**Problems to work on**
(A) Please render this sentence from the Sacramento housing policy text in Spanish: "Adjacent counties, including Placer, El Dorado, Yolo, and Sutter, maintain wholly separate planning frameworks."
(B) In the Sacramento housing policy text, which body produces the Regional Housing Needs Allocation?
(C) Reproduce the Sacramento housing policy text starting with "Sacramento housing policy refers" and going on through "land use authority.", switching "ordinances" to "statutes".

**Text block**
START
Sacramento Housing Policy: Affordable Housing, Density, and Development Initiatives

Sacramento's housing policy landscape sits at the intersection of state mandates, city planning codes, regional coordination obligations, and local development politics — making it one of the most structurally complex governance areas in the metro. This page covers the core mechanics of affordable housing programs, density regulations, and development initiatives operating within the City of Sacramento and the broader Sacramento County jurisdiction. It also defines the scope boundaries that separate city authority from county, state, and regional bodies, and clarifies which instruments drive housing outcomes and why they often produce contested results.


Definition and scope

Sacramento housing policy refers to the body of ordinances, plans, financing tools, and regulatory frameworks that govern how housing is permitted, funded, priced, and distributed across the city and county. At the city level, the primary instruments are the Sacramento General Plan, the Sacramento Zoning Code, and programs administered by the Sacramento Housing and Redevelopment Agency (SHRA). At the county level, the Sacramento County Department of Planning and Development governs unincorporated areas under separate but parallel land use authority.

Geographic scope and limitations: This page covers policy instruments applying within the City of Sacramento and Sacramento County's unincorporated jurisdiction. Incorporated cities within Sacramento County — including Elk Grove, Folsom, Rancho Cordova, Citrus Heights, and others — operate independent housing and zoning codes that are not covered here. Adjacent counties, including Placer, El Dorado, Yolo, and Sutter, maintain wholly separate planning frameworks. Regional coordination on housing production targets occurs through the Sacramento Area Council of Governments (SACOG), which produces the Regional Housing Needs Allocation (RHNA) — but SACOG does not enact zoning or fund construction directly.
END
**Provided material**
START
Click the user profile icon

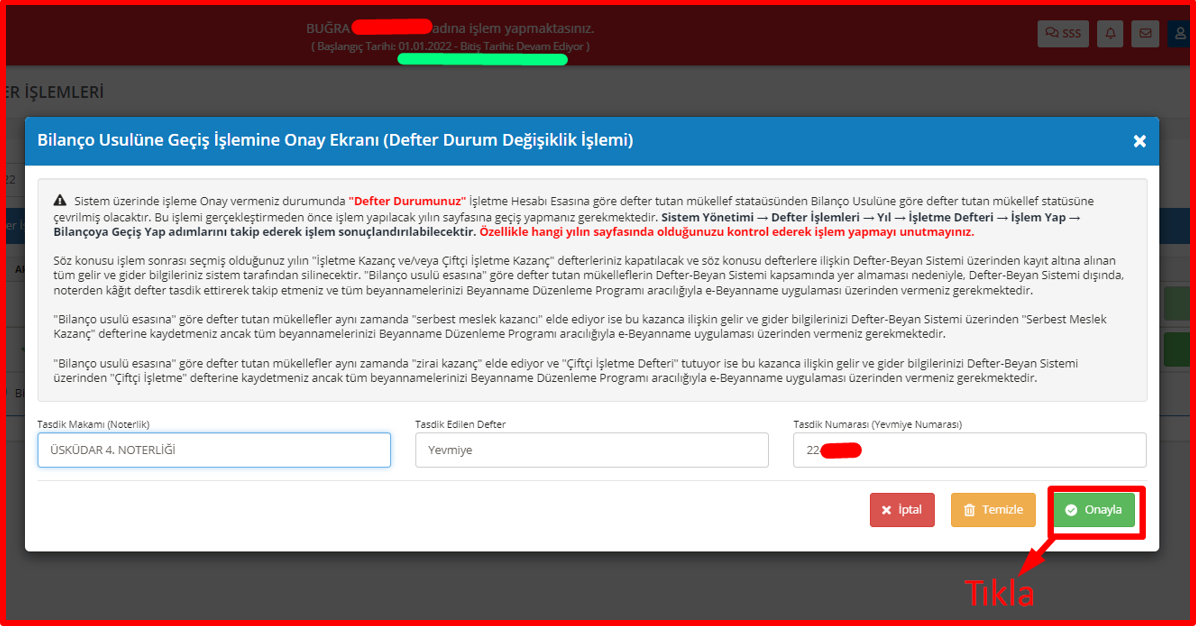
END
**Correct answers**
(A) Los condados adyacentes, entre ellos Placer, El Dorado, Yolo y Sutter, mantienen marcos de planificación completamente independientes.

(B) The Sacramento Area Council of Governments (SACOG).

(C)
Sacramento housing policy refers to the body of statutes, plans, financing tools, and regulatory frameworks that govern how housing is permitted, funded, priced, and distributed across the city and county. At the city level, the primary instruments are the Sacramento General Plan, the Sacramento Zoning Code, and programs administered by the Sacramento Housing and Redevelopment Agency (SHRA). At the county level, the Sacramento County Department of Planning and Development governs unincorporated areas under separate but parallel land use authority.